EXERCISE REQUIREMENTS:
The answer must be an exact copy of the records, with every picture left out.

====== STUDY MATERIAL ======

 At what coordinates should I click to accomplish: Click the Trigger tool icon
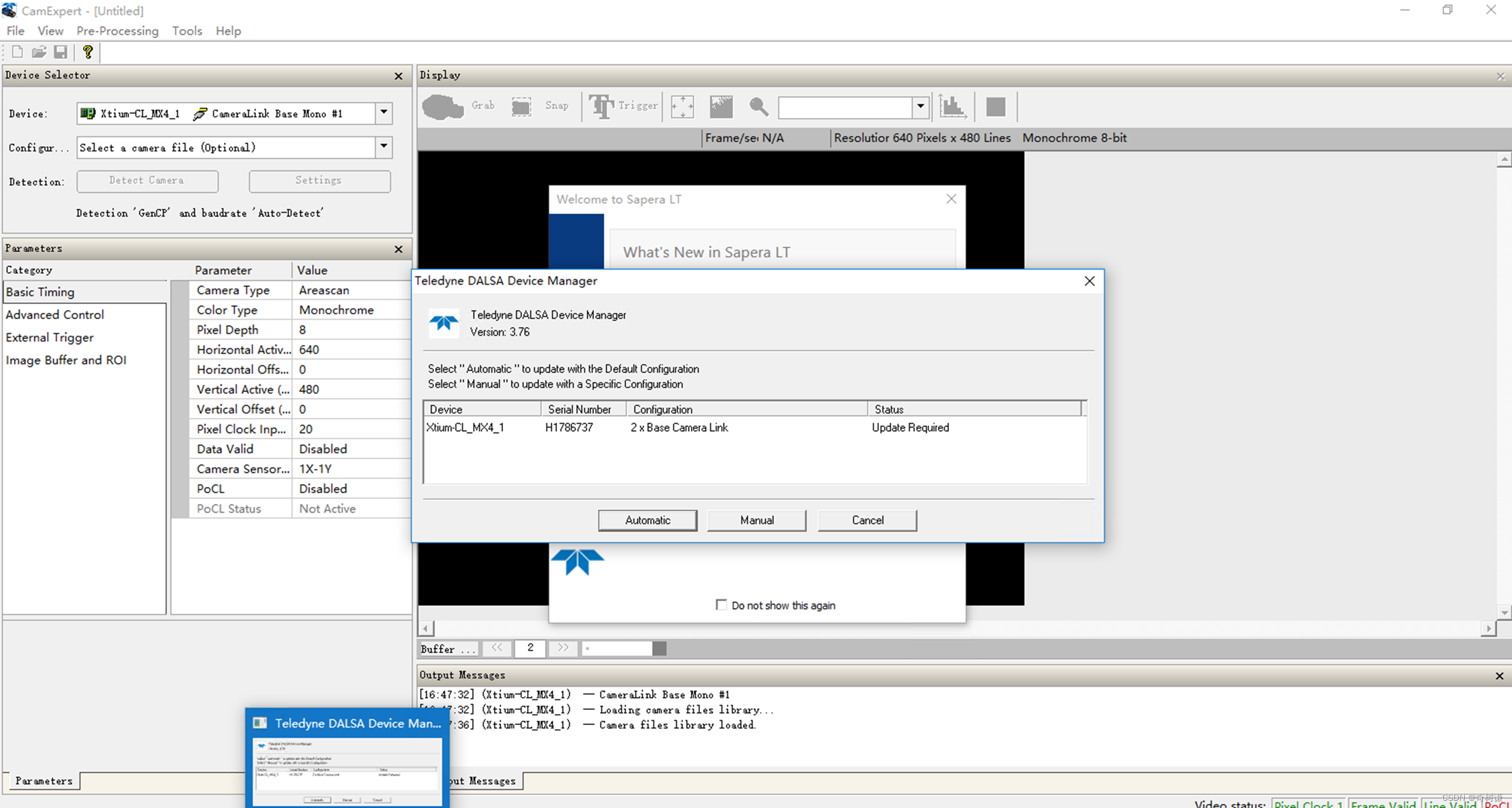tap(601, 107)
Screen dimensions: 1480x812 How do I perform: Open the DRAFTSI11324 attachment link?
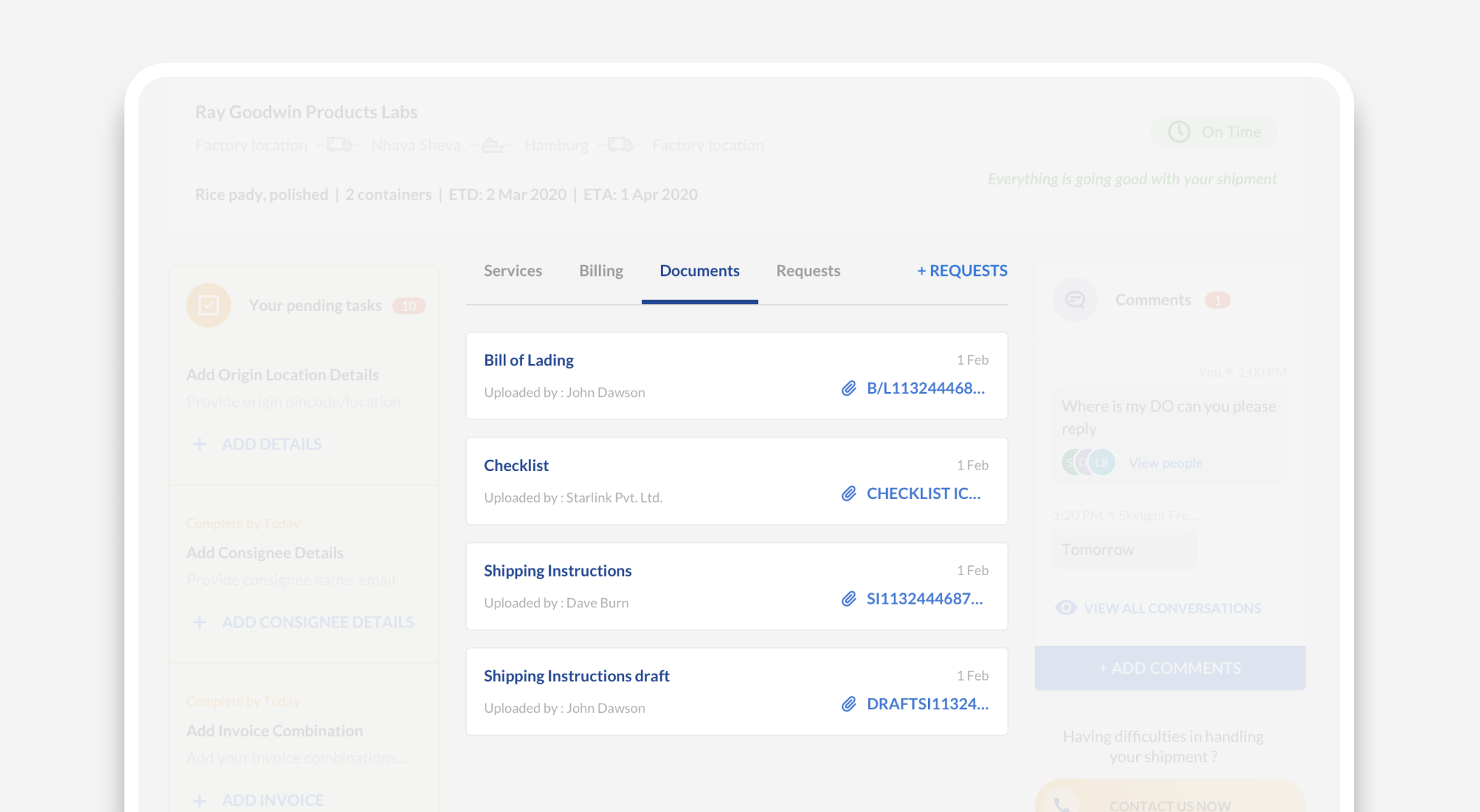point(927,704)
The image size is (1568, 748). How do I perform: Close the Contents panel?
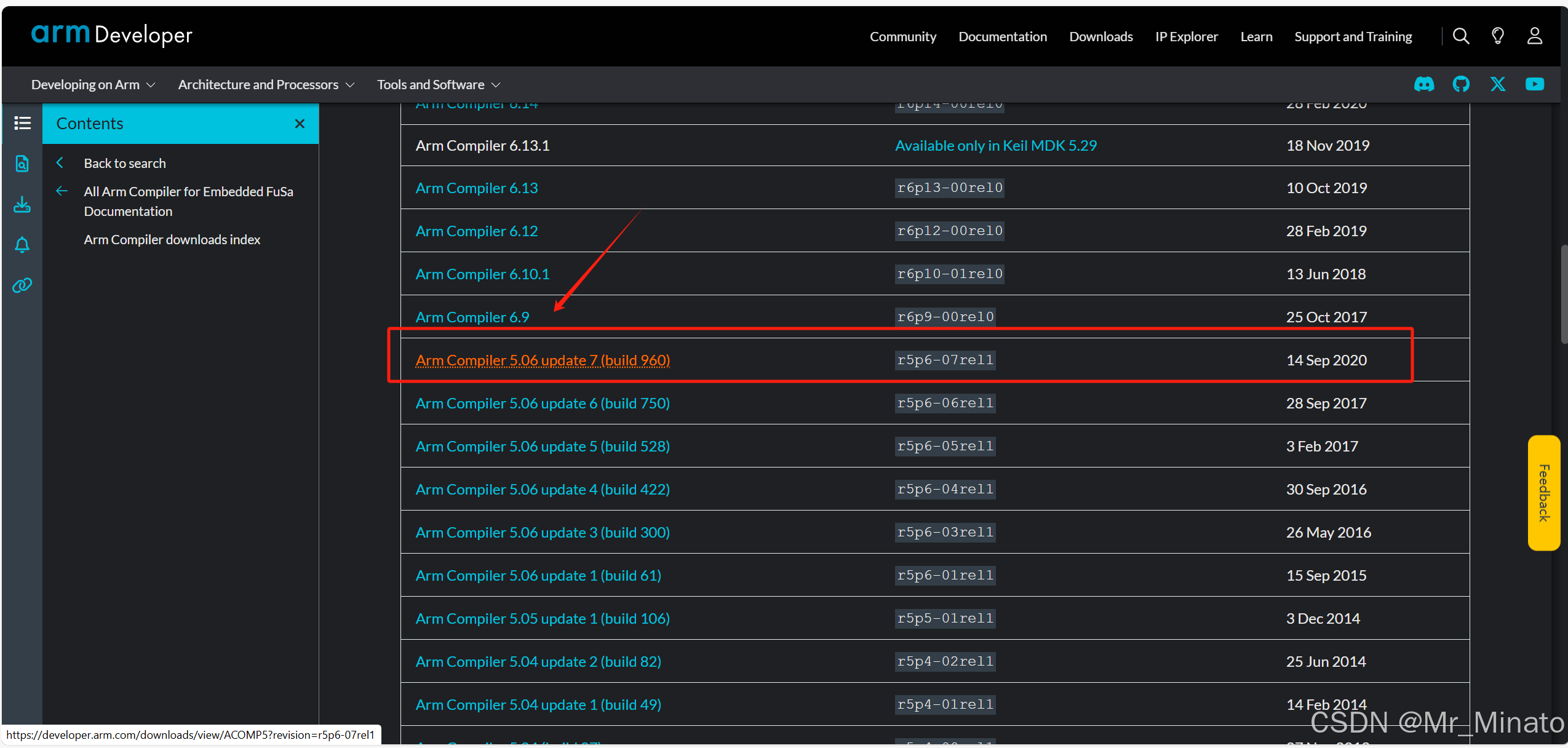(300, 124)
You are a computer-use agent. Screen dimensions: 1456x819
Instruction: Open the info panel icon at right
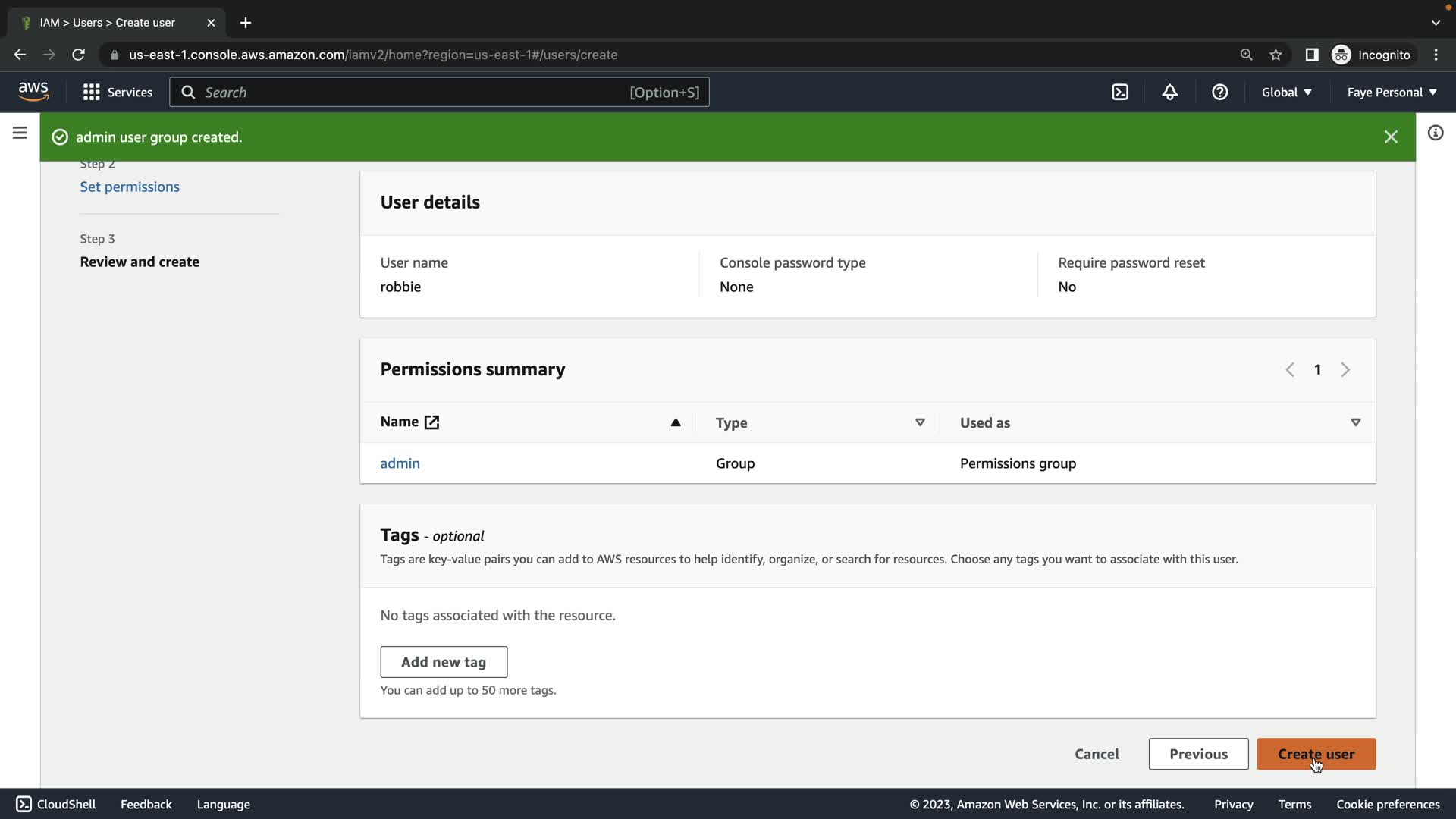1435,133
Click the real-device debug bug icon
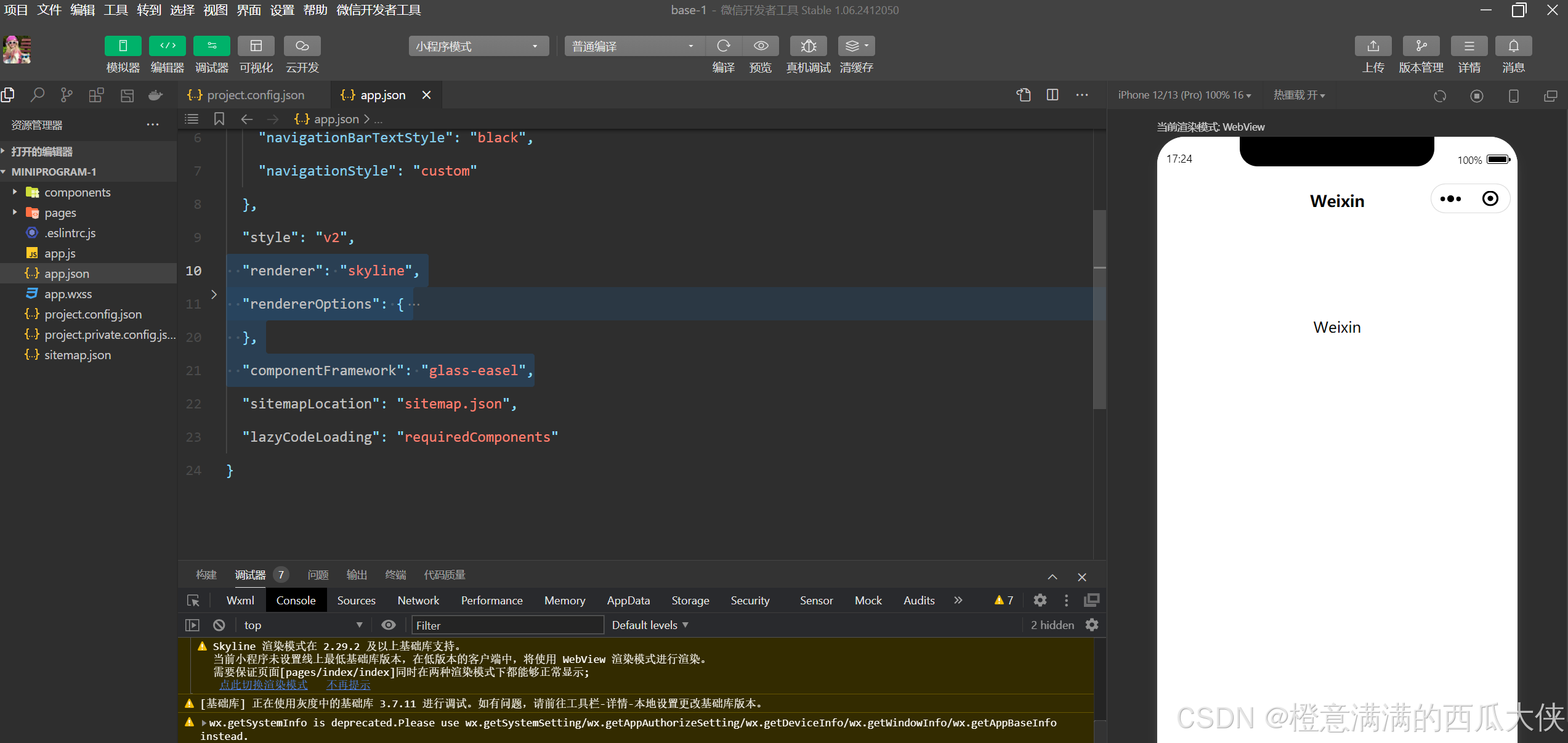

======

RESPONSE TO THE TASK:
 At what coordinates should I click to accomplish: Click the Trigger tool icon
tap(601, 107)
Screen dimensions: 1480x812 How do I perform: Open the DRAFTSI11324 attachment link?
point(927,704)
The image size is (1568, 748). How do I perform: Close the Contents panel?
(300, 124)
You are a computer-use agent. Screen dimensions: 1456x819
Instruction: Open the info panel icon at right
1435,133
Click the real-device debug bug icon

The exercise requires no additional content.